---------- TASK MATERIAL

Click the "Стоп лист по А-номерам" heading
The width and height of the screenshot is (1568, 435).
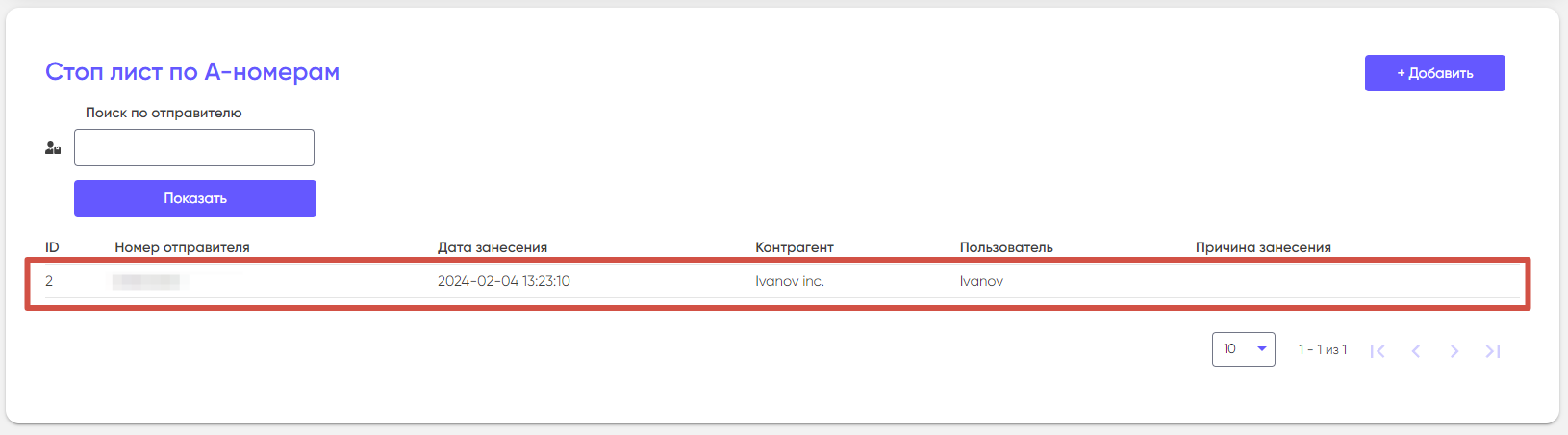(x=192, y=72)
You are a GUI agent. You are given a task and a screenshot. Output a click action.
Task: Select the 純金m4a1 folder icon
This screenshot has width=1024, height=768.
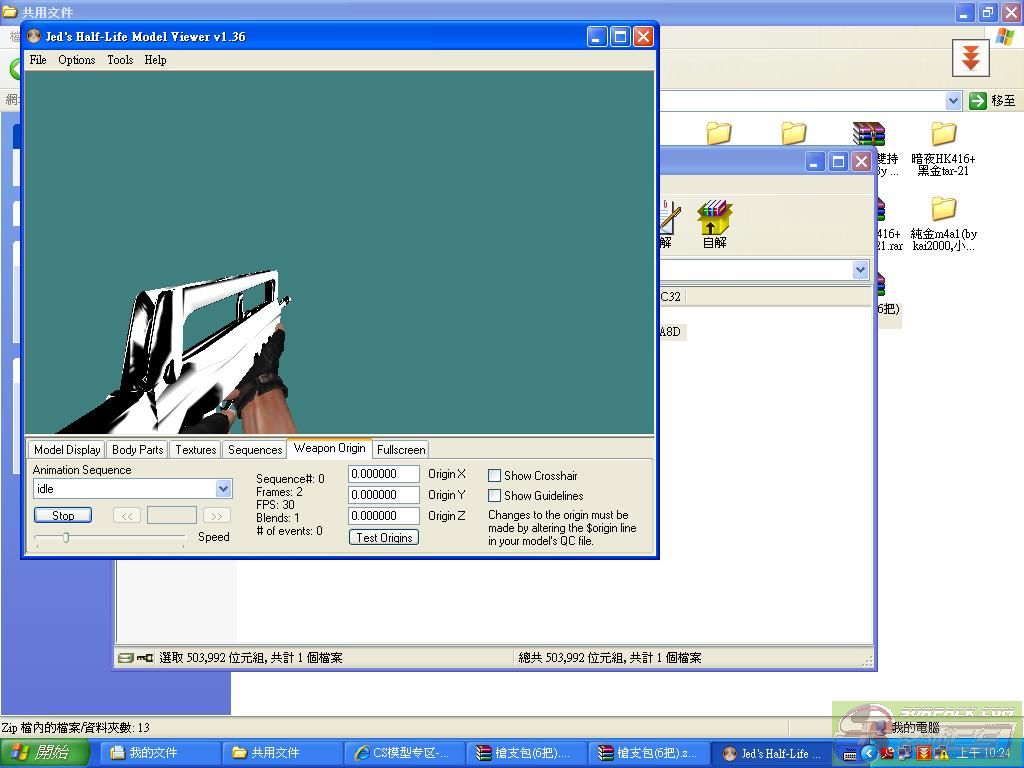[x=943, y=209]
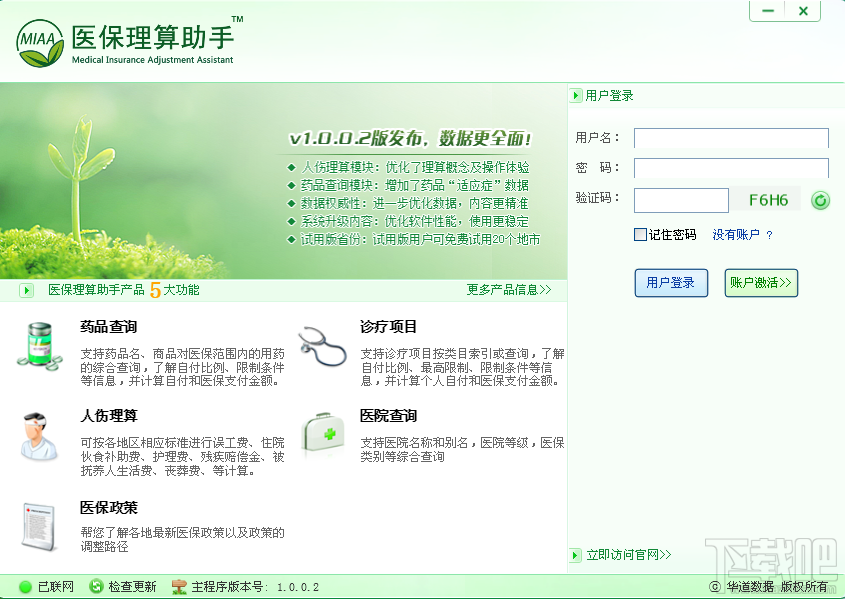Click the MIAA leaf logo

pyautogui.click(x=40, y=43)
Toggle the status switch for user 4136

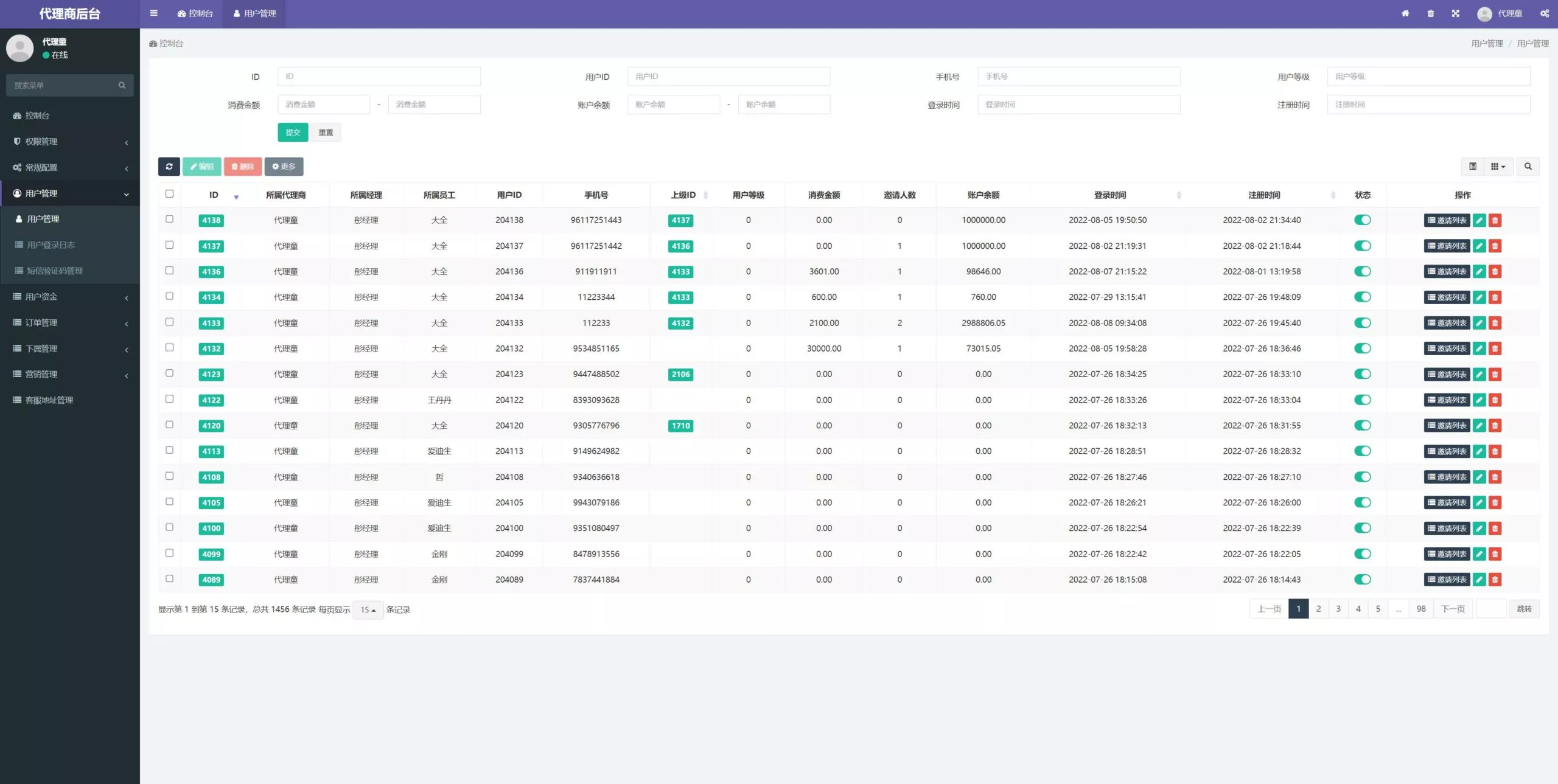(1362, 271)
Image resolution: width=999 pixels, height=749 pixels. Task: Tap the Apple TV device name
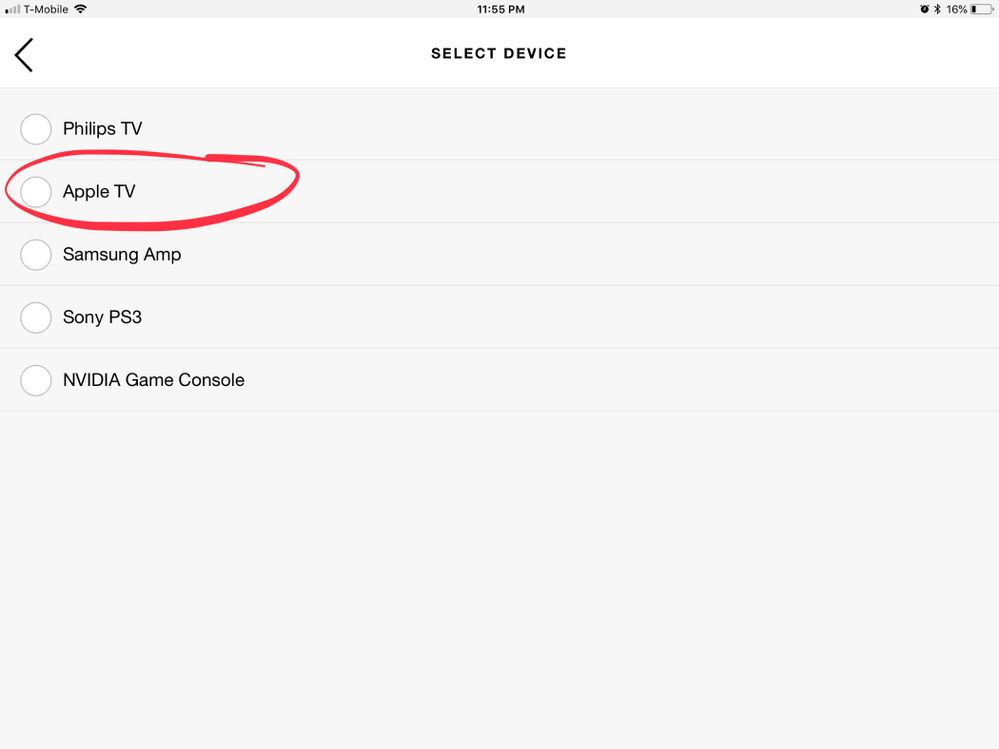99,191

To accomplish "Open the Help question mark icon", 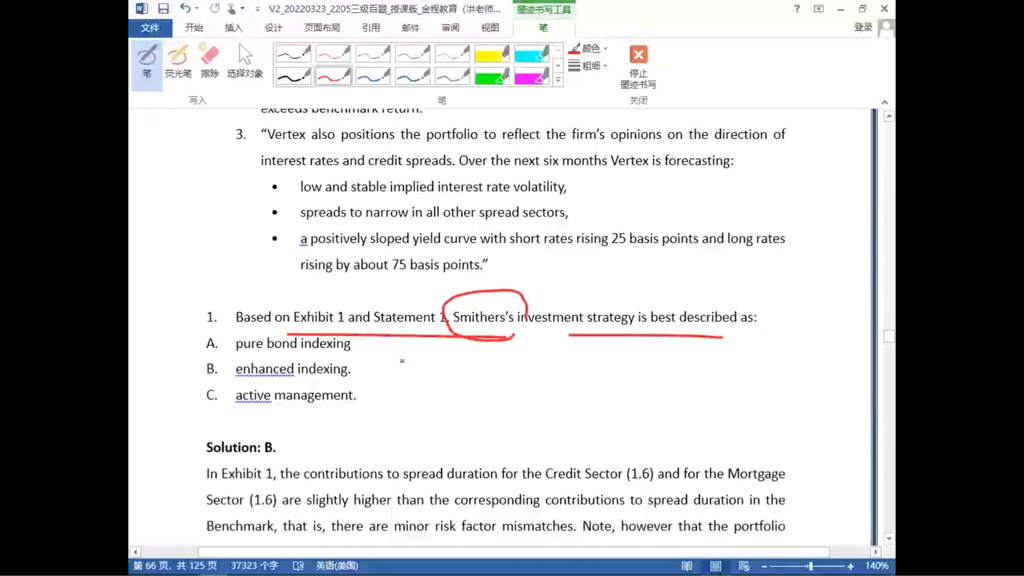I will click(797, 8).
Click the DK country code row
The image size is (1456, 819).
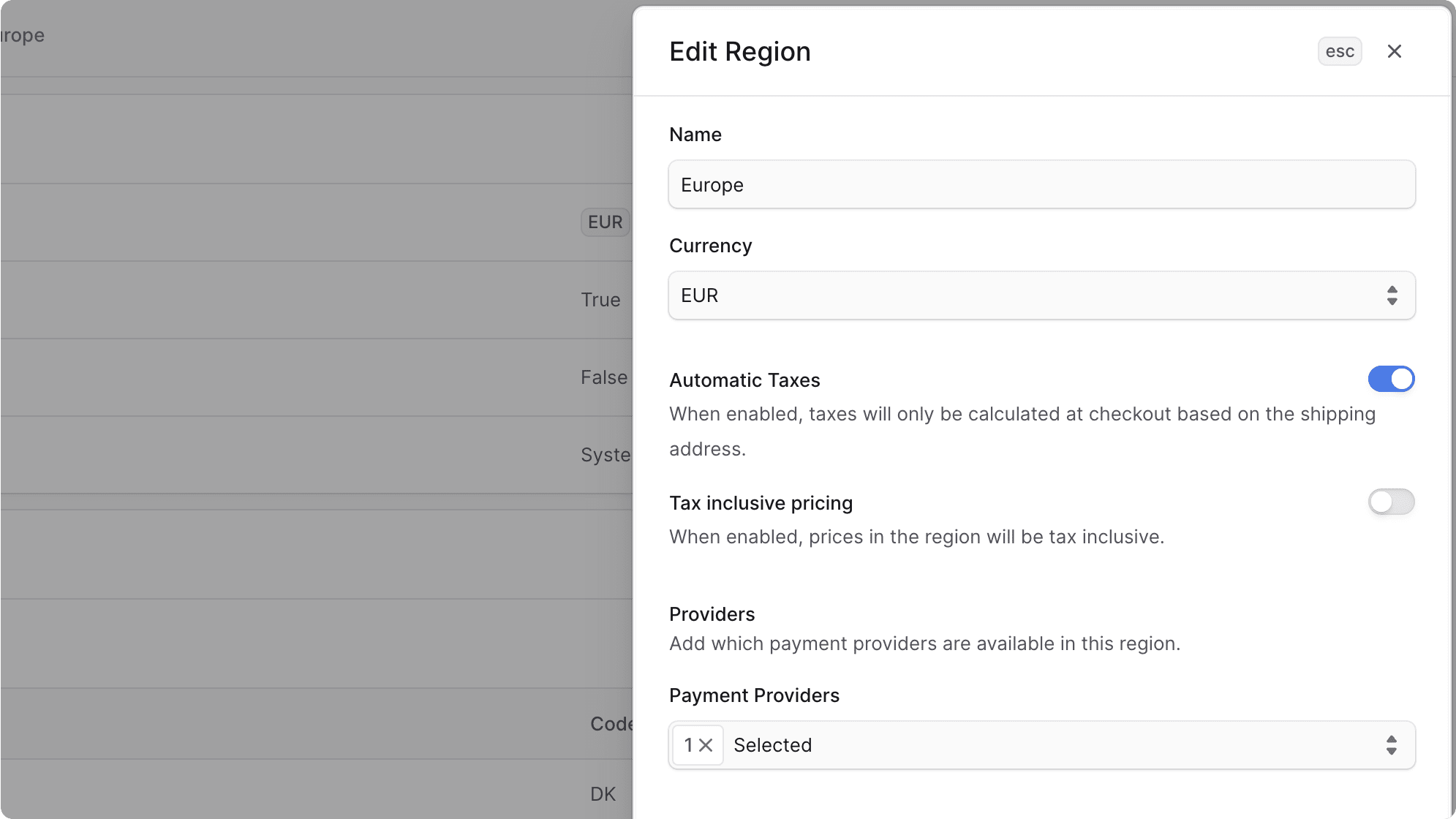[601, 793]
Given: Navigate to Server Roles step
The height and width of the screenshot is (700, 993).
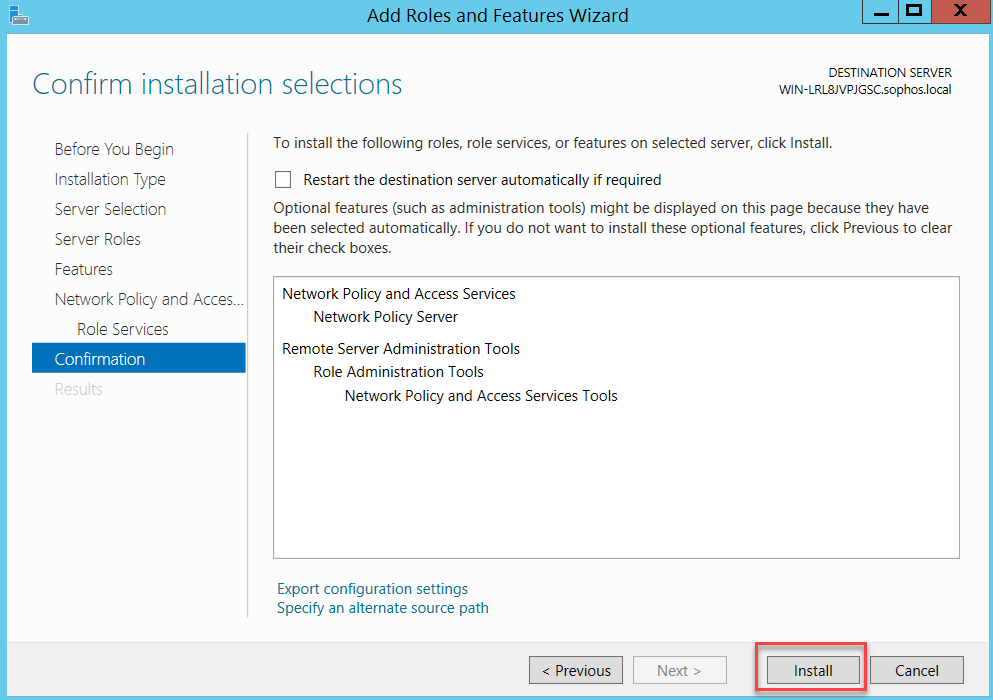Looking at the screenshot, I should coord(98,239).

--------------------

- [EXERCISE PROMPT]: Would you restate word for word only the lines from the line with "The height and" to the last line above, with the pictures left out?

- [WORKED SOLUTION]:
The height and width of the screenshot is (700, 993).
Looking at the screenshot, I should coord(98,239).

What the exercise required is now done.